Aim of the exercise: Reproduce the part of the article below on Iran's nuclear program between "Despite Iran Being" and "nuclear armed power?", inclusive.

Supplied text:
-=-=-=-=-

Despite Iran Being on Threshold of Nuclear Weapon, Biden Appears To Be Blocking Attempts To Censure Tehran

‘When even the Europeans are saying that the U.S. is soft on Iran, we have a problem,’ the policy director at United Against Nuclear Iran, Jason Brodsky, tells the Sun.

Drew Hallowell/Getty Images
President Biden on April 18, 2024, at Philadelphia. Drew Hallowell/Getty Images

Is President Biden blocking a European initiative aimed at amping up the pressure on the Islamic Republic of Iran, even as Tehran inches ever closer to becoming a nuclear armed power?

A United Nations nuclear watchdog reports that the Islamic Republic is nearing the point of possessing a bomb, and that it is in effect already a threshold nuclear state. The International Atomic Energy Agency reported Monday that in the three months before May 11, Iran added to its nuclear stockpiles more than 20 kilograms of uranium enriched to 60 percent purity, which is one step away from bomb level.

-=-=-=-=-

Data section:
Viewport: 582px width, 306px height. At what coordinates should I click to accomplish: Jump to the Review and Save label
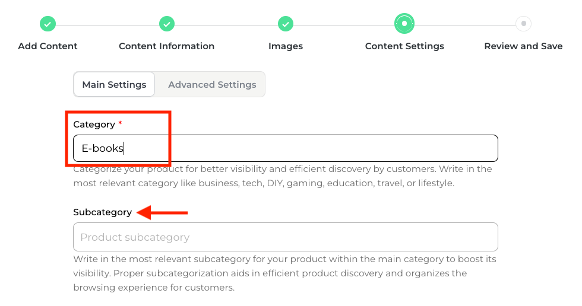click(523, 46)
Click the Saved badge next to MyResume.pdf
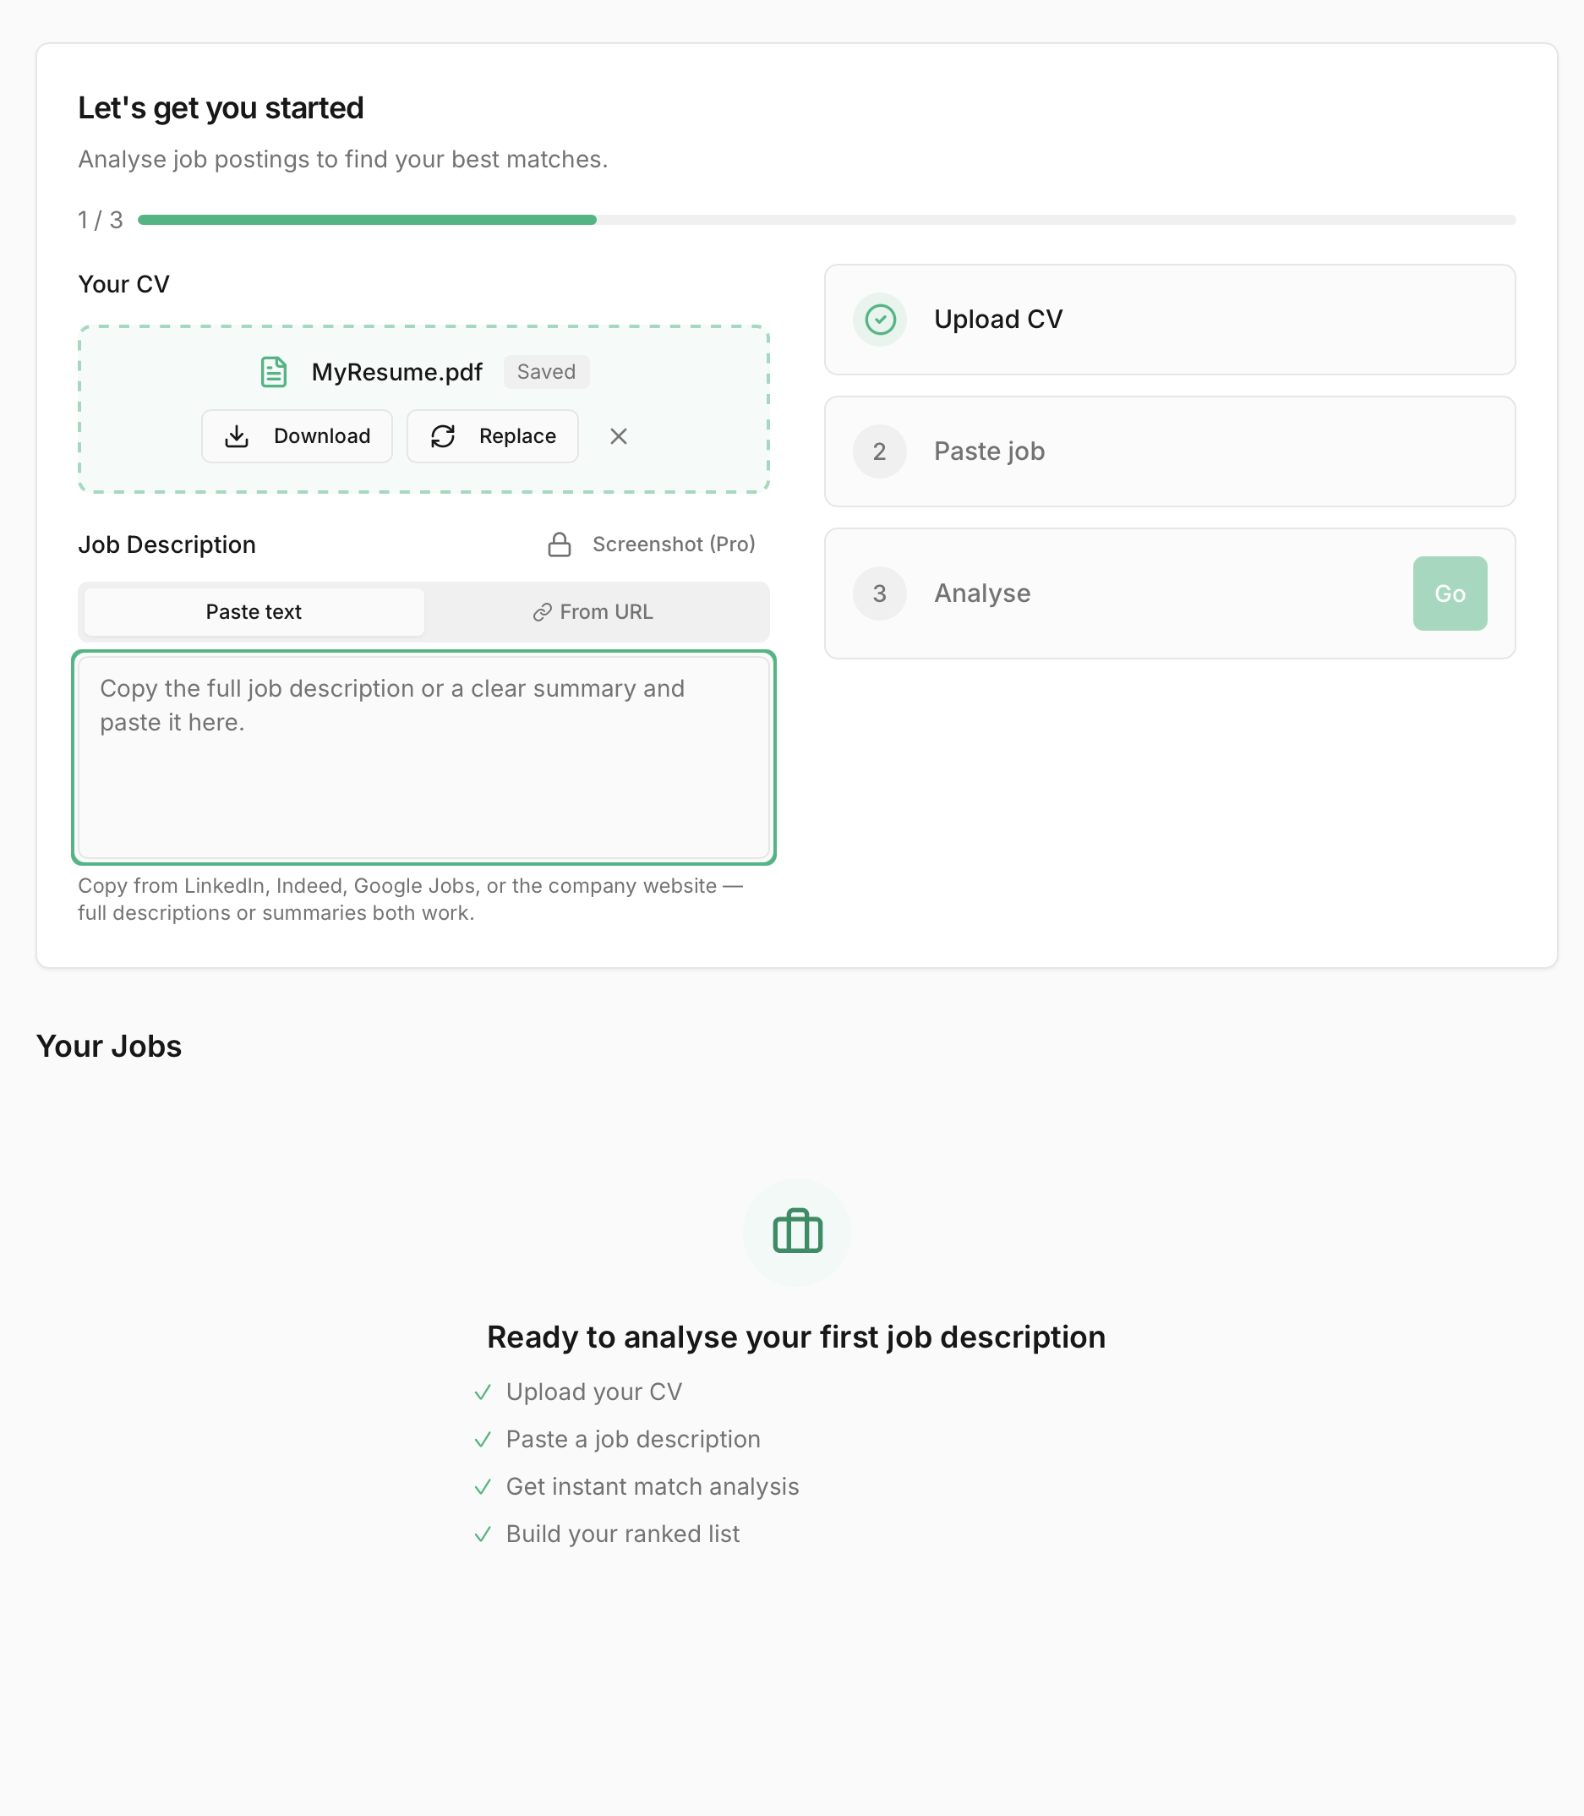 [x=546, y=371]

-=-=-=-=-

Task response:
Despite Iran Being on Threshold of Nuclear Weapon, Biden Appears To Be Blocking Attempts To Censure Tehran

‘When even the Europeans are saying that the U.S. is soft on Iran, we have a problem,’ the policy director at United Against Nuclear Iran, Jason Brodsky, tells the Sun.

Drew Hallowell/Getty Images
President Biden on April 18, 2024, at Philadelphia. Drew Hallowell/Getty Images

Is President Biden blocking a European initiative aimed at amping up the pressure on the Islamic Republic of Iran, even as Tehran inches ever closer to becoming a nuclear armed power?